Planning Board votes to change variance applications for Tomahawk Lake

BYRAM. The Planning Board voted to change variance applications regarding the water park expansion proposal, and it's now scheduled to be heard by the Zoning Board on Nov. 7, 2019.

Sep 08 2019 | 01:32 PM

The Byram Planning Board on Thursday, Sept. 5 voted to change variance applications, regarding proposed Tomahawk Lake Waterpark expansion. The application, which was first heard in January, has been the subject of some controversy since the park sits in Byram, but most traffic into the recreational facility is routed through nearby Seneca Lake, which sits in Sparta Township.

At issue at Thursday's Planning Board meeting was determining if D variance should be required (which needs to be heard before the Zoning Board) rather than C Variance (which is heard before the Planning Board) due to prior approvals having been granted at a time when Tomahawk Lake was a small swim club rather than the larger water park that it is today.

Residents along Seneca Lake Trail and Tomahawk Trail, represented by attorney Roger Thomas of Dolan & Dolan, PA, argued that by allowing the park to make such heavy improvements, the traffic and noise they’ve experienced from the park will only worsen.

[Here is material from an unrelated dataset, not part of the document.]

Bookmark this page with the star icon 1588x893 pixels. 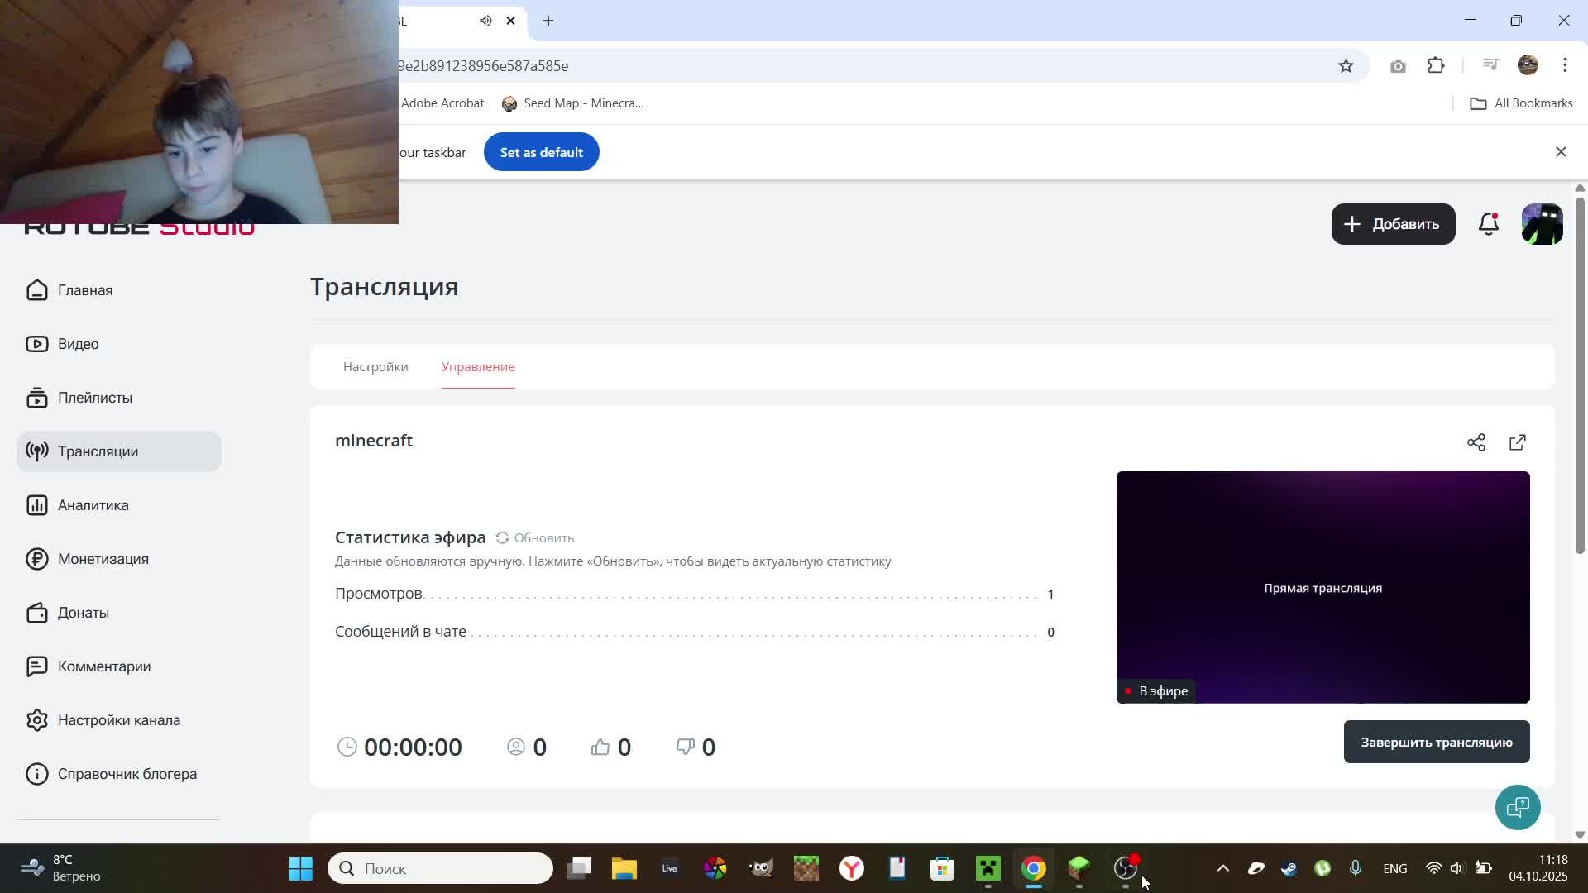click(x=1346, y=66)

Owners of Tomahawk Lake and their attorney William Askin of Askin & Hooker claimed in earlier hearings that the traffic only becomes an issue one or two days a year and that they’ve already taken steps to mitigate it by moving the park’s ticket booth and opening the gates earlier to allow patrons in. The owners said they’d like to build the new slides to modernize the facility.

At the Sept. 5 meeting, certified planner Ken Nelson testified on behalf of the Seneca Lake residents that he felt the facility was already in violation of permitted use for its zone, which does not allow for amusement parks, and two new slides might be the “tipping point."

“This would make Tomahawk Lake more analogous to Mountain Creek than to a swim club,” Nelson said.

Seneca Lake’s attorney Thomas cited the case of Matheny v. Borough of Peapack and Gladstone, where a company sued the town in state district court after being denied a zoning variance for a large expansion of their facility for young adults with developmental disabilities. In that case, the variance was denied because it was deemed that Matheny had brought inaccurate documents before the planning board, in an attempt to gain the variance under false pretenses. Planning board chairman George Shivas, Jr. was quick to dismiss any talk that Tomahawk Lake might be acting in an underhanded manner.

“I’ve been on this planning board a long time,” he said. “And we’ve approved several applications for them over the years. Tomahawk Lake has never been anything but transparent with us.”

Planning Board attorney Kurt Senesky agreed.

“None of the previous approvals of this board were ever appealed," he said.

Clarification: A previous, online article indicated that the Board had approved expanded parking, two additional water slides, and concessions. But the vote, by the Planning Board, was to require a "D" rather than a "C" variance.